An unexpected treat! A surprise delight! Sharlto Copley pops up in Boy Kills World mere weeks after appearing in Monkey Man. We Copley-heads are really dining out! 

 

Boy Kills World is a bonkers action/thriller/comedy/satire that stars Bill Skarsgård as the titular “boy”, a nameless assassin who has spent his life training for the moment he can finally kill the evil dystopian overlord, Hilda Van Der Koy (Famke Janssen). The boy is deaf and mute after a cruel childhood attack, he can no longer remember what his internal monologue sounded like, so he imagines his inner voice as that belonging to a video game he played as a kid. H. Jon Benjamin provides the boy’s voice, continuing the Archer tradition of H. Jon Benjamin voicing a super handsome character on screen.

 

Boy Kills World is basically the Wet Hot American Summer of revenge flicks, and I don’t say that just because H. Jon Benjamin provides voice over. Like Wet Hot, Boy Kills World has an intimate understanding of genre and satire, and with a completely straight face presents a farcical deconstruction of its target genre, in this case, revenge thrillers. The film, directed by Moritz Mohr and written by Tyler Burton Smith and Arend Remmers (based on a short film by Remmers and Mohr), launches directly into the, er, action, as we meet the boy training with the shaman (Yayan Ruhian), buried alive and eating bugs as a child (twins Nicholas and Cameron Crovetti play the young boy).

 

In flashbacks, we learn the boy’s origin story, how his mother was killed in “The Culling”, an annual tradition meant to rid their nameless city of dissidents who rebel against Hilda Van Der Koy’s fascistic leadership. His little sister, Mina (Quinn Copeland), is also killed, though she appears to the boy as a hallucination. One day while in town, Hilda’s loser children arrive to round up victims for The Culling, which ends in a massacre that spurs the boy into action, going on a one-man mission to finally kill Hilda. He is ultimately joined by Basho (Andrew Koji) and Bennie (Isaiah Mustafa), all that’s left of a rebellion effort.

 

As he cannot hear, the boy relies upon reading lips, but he cannot read Bennie’s lips, and in one of the film’s best gags, he hears utter nonsense whenever Bennie talks. It’s a device used just enough to remain funny whenever it occurs. There are a lot of gags in Boy Kills World, ranging from graphic gross out gags to solid physical humor in the tradition of Harol Lloyd and Buster Keaton. It’s a little bit like if the John Wick movies were more humorous. There are some darker emotional beats later in the film, but Boy Kills World works best when it’s combining satire and stunts. 

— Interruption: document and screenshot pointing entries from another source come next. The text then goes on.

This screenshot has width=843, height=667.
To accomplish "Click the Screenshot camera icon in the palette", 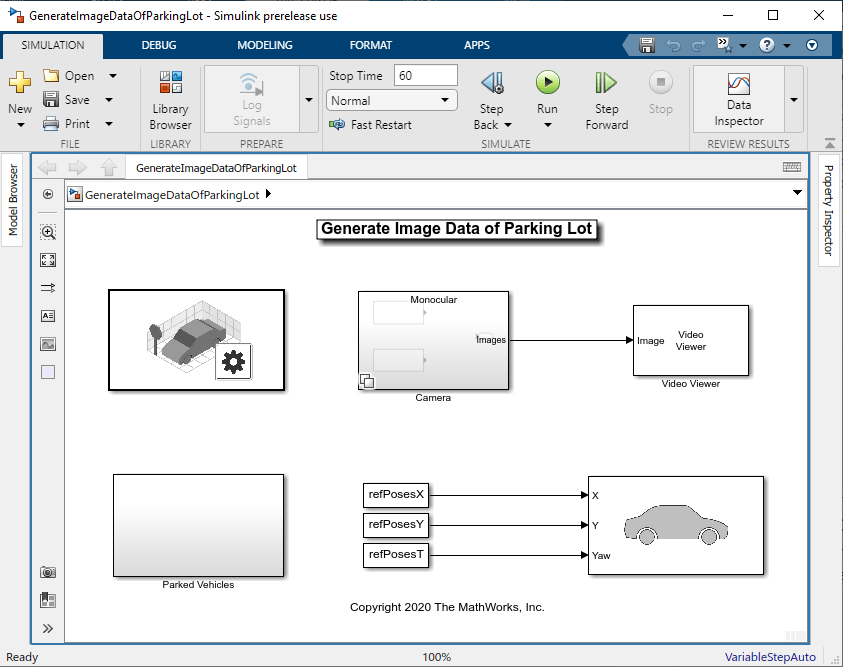I will [48, 572].
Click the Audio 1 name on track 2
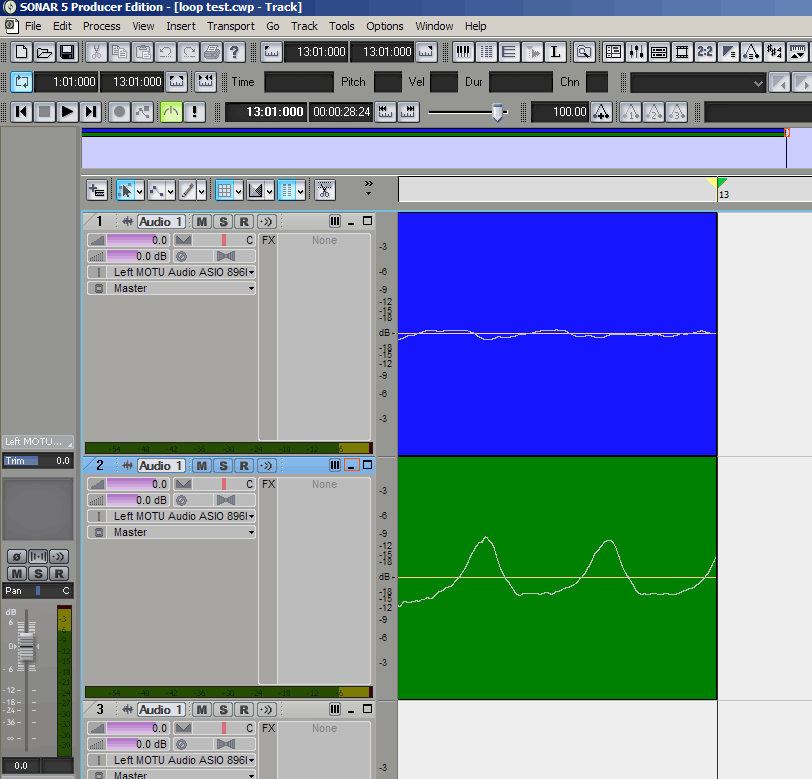The image size is (812, 779). (160, 465)
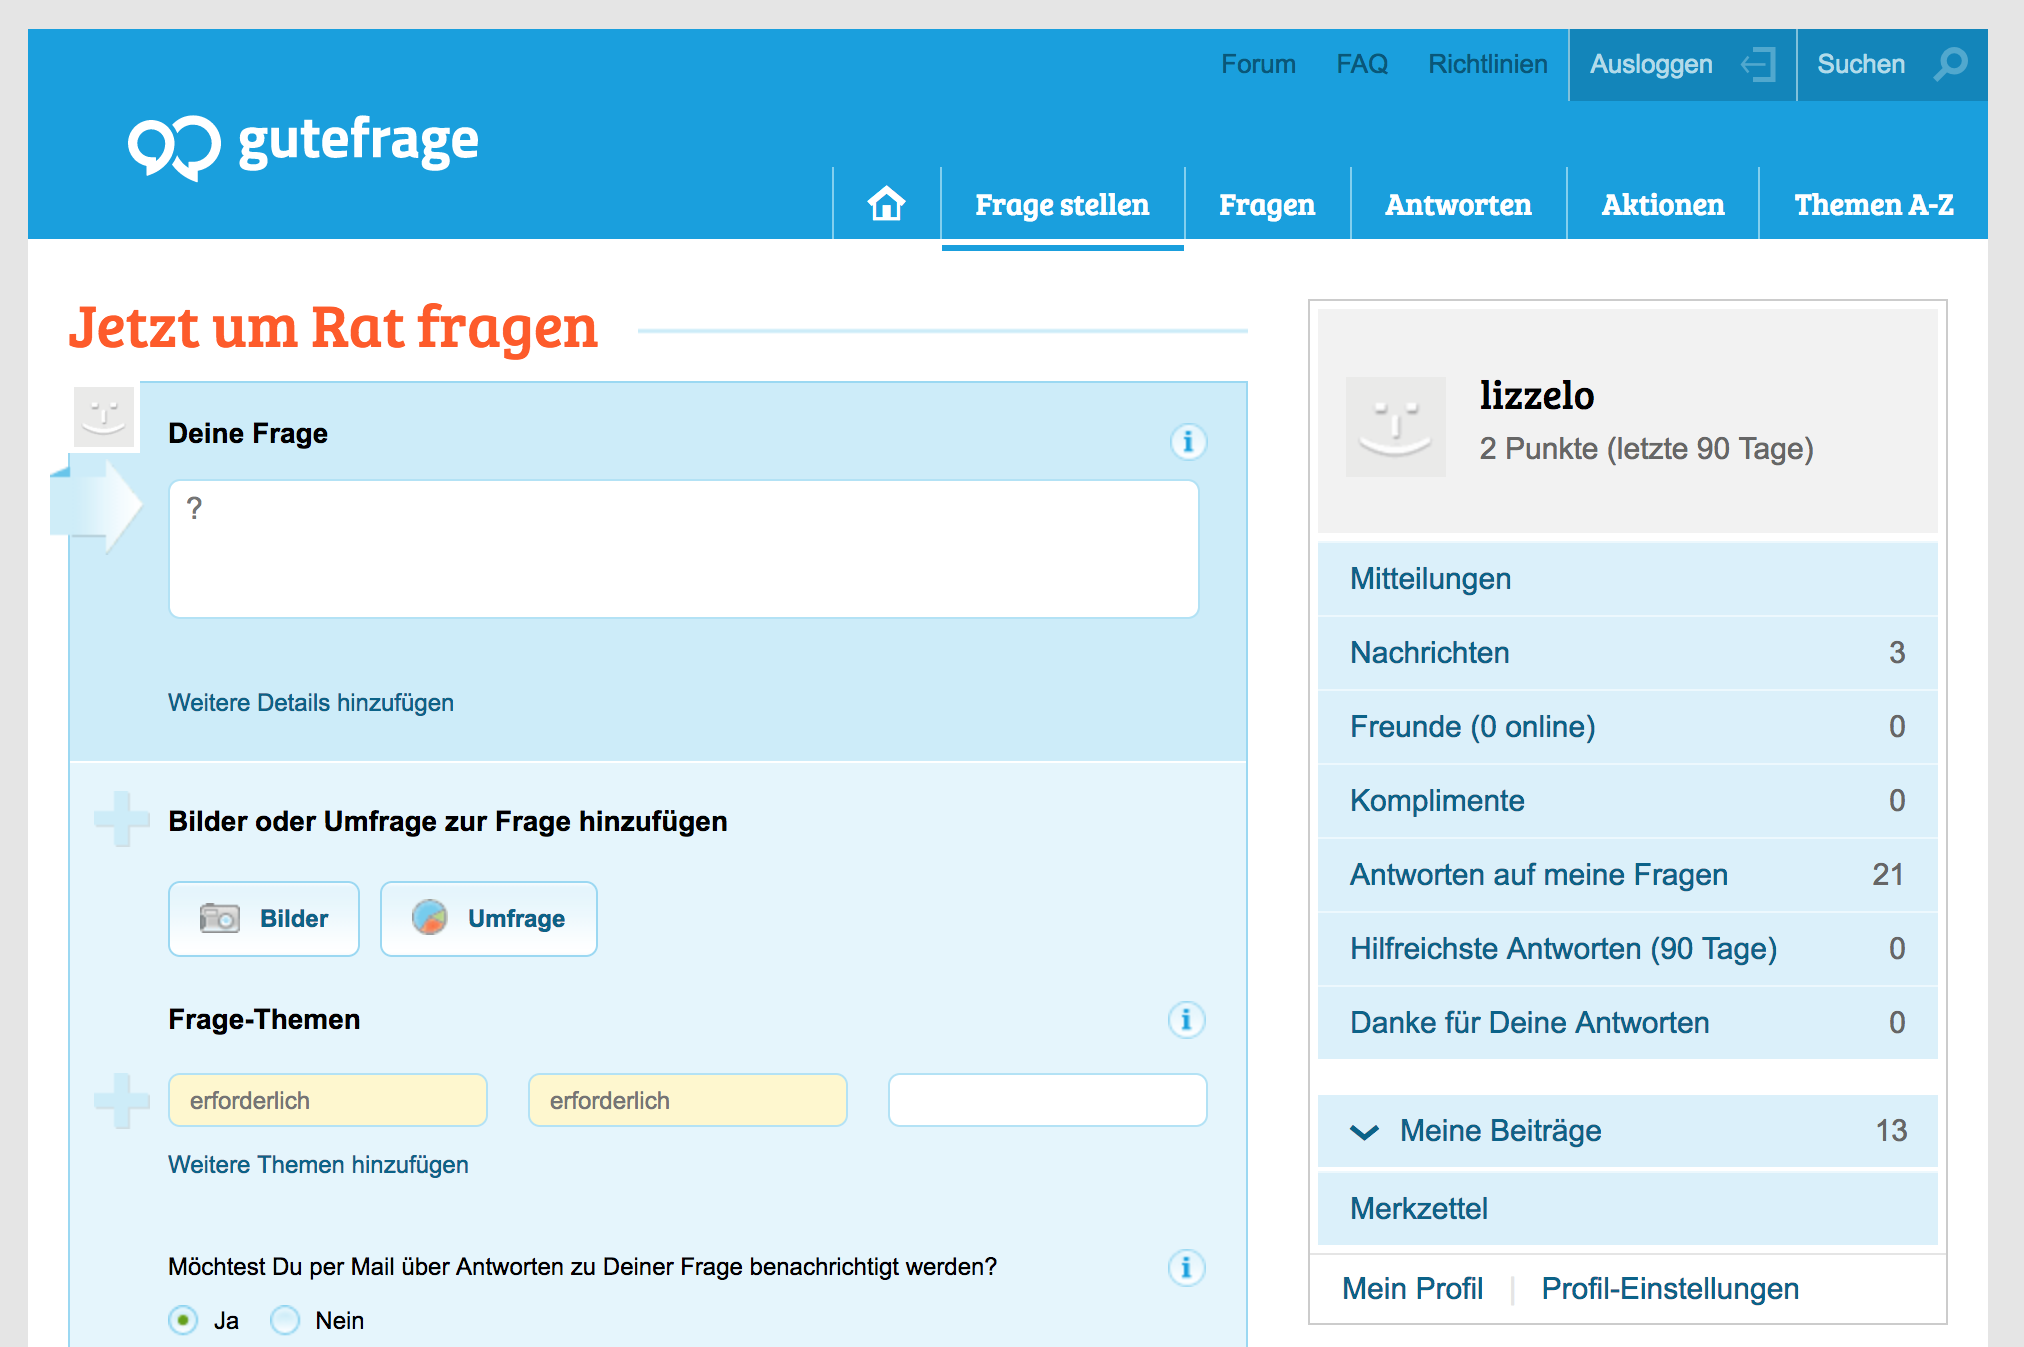Go to the home page icon
The image size is (2024, 1347).
[x=886, y=204]
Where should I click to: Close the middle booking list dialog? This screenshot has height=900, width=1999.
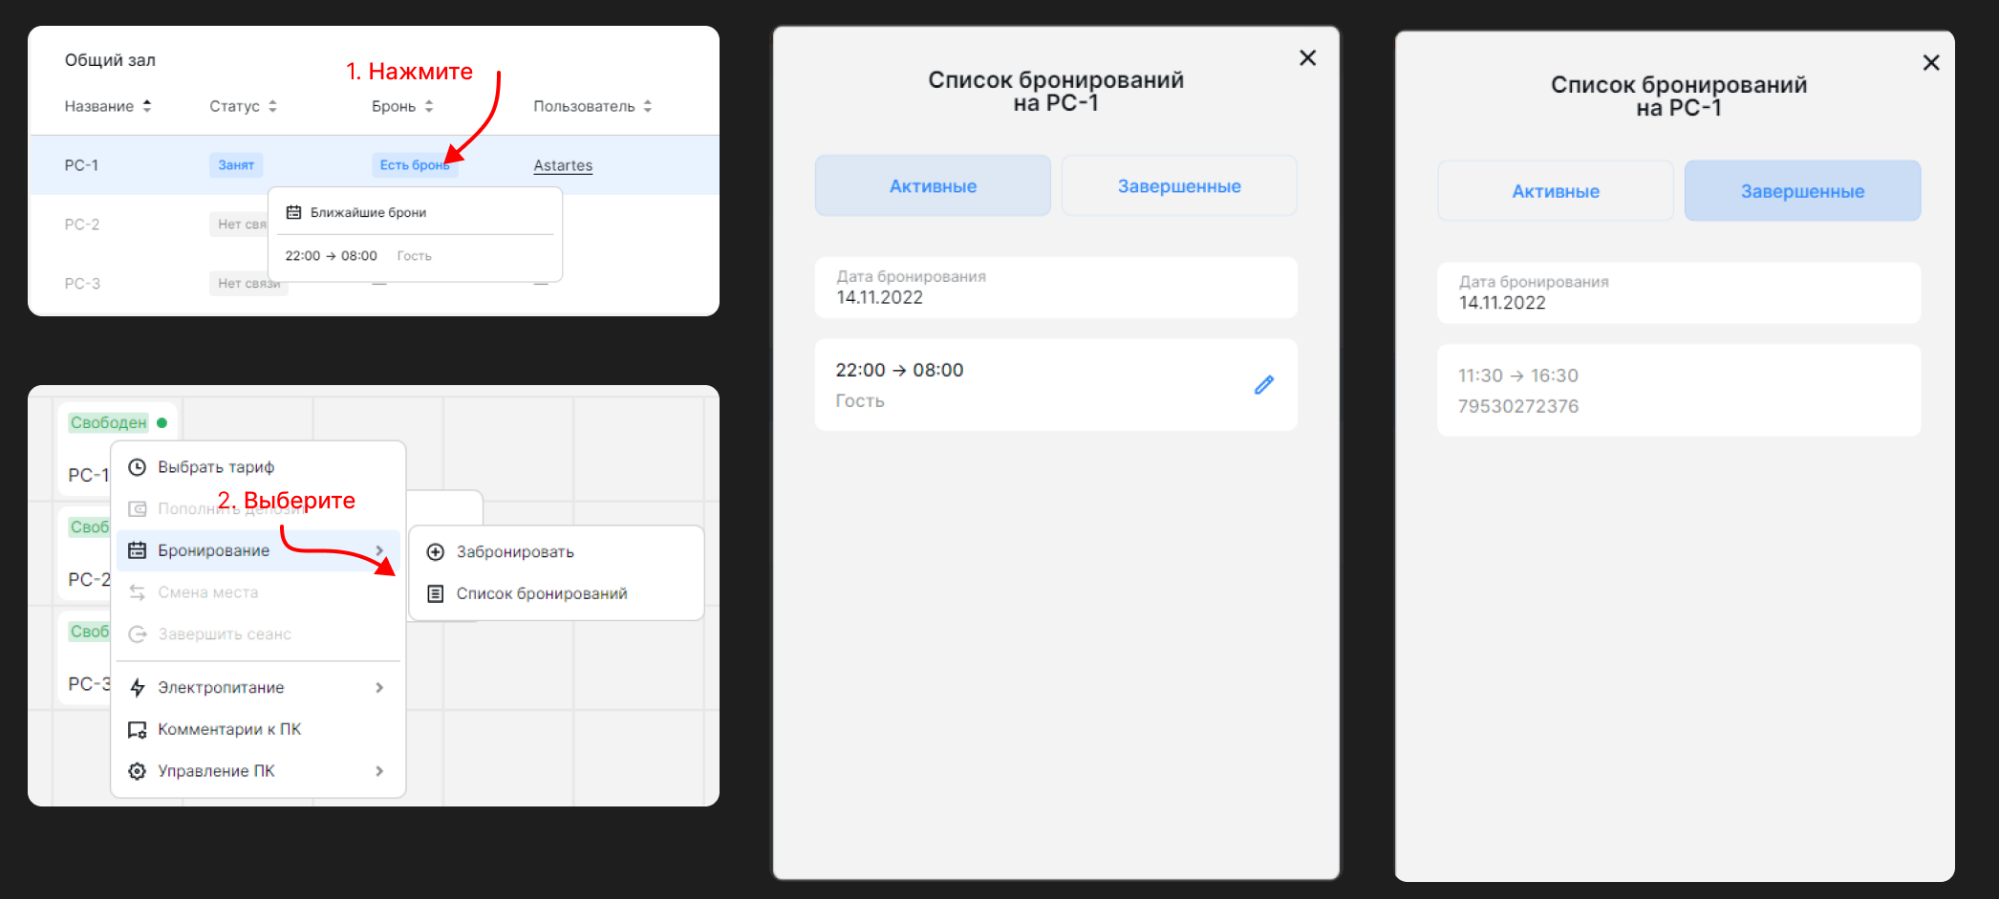[1307, 58]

Skarsgård effectively sells the boy’s physicality, the film has excellent action sequences designed by stunt coordinator Grant Hulley that incorporate everything from gymnastics to cheese graters. There’s a swirly-whirly drone sequence that goes on a little too long, but stylistically, Boy Kills World is like a pop-art spin on the bone-crunching action that has been popularized over the last fifteen years. Another standout is Jessica Rothe (who should be a WAY bigger deal by now), who sports a Daft Punk helmet and rockin’ abs as June27, Hilda’s top enforcer. Rothe and her stunt double (Jacqueline Lee Geurts) are helmeted much of the time, but when she needs to, Rothe takes off the helmet and matches Skarsgård for intensity.

 

The film also stars Brett Gelman as Hilda’s adult failson and Michelle Dockery chewing the hell out of the scenery as Hilda’s super-fascist daughter. Everyone is having a blast and even when the film takes a turn for the darker, Boy Kills World never loses its sense of knuckle-bashing verve. It doesn’t quite stick the landing—the satire is sacrificed for that darker emotional turn—but Boy Kills World is a mostly good film that features great action and unhinged performances. As a sendup of revenge thrillers and the stoic hero so often at the center of them, it’s surprisingly sly. Plus! Sharlto Copley!

Boy Kills World is now playing exclusively in theaters.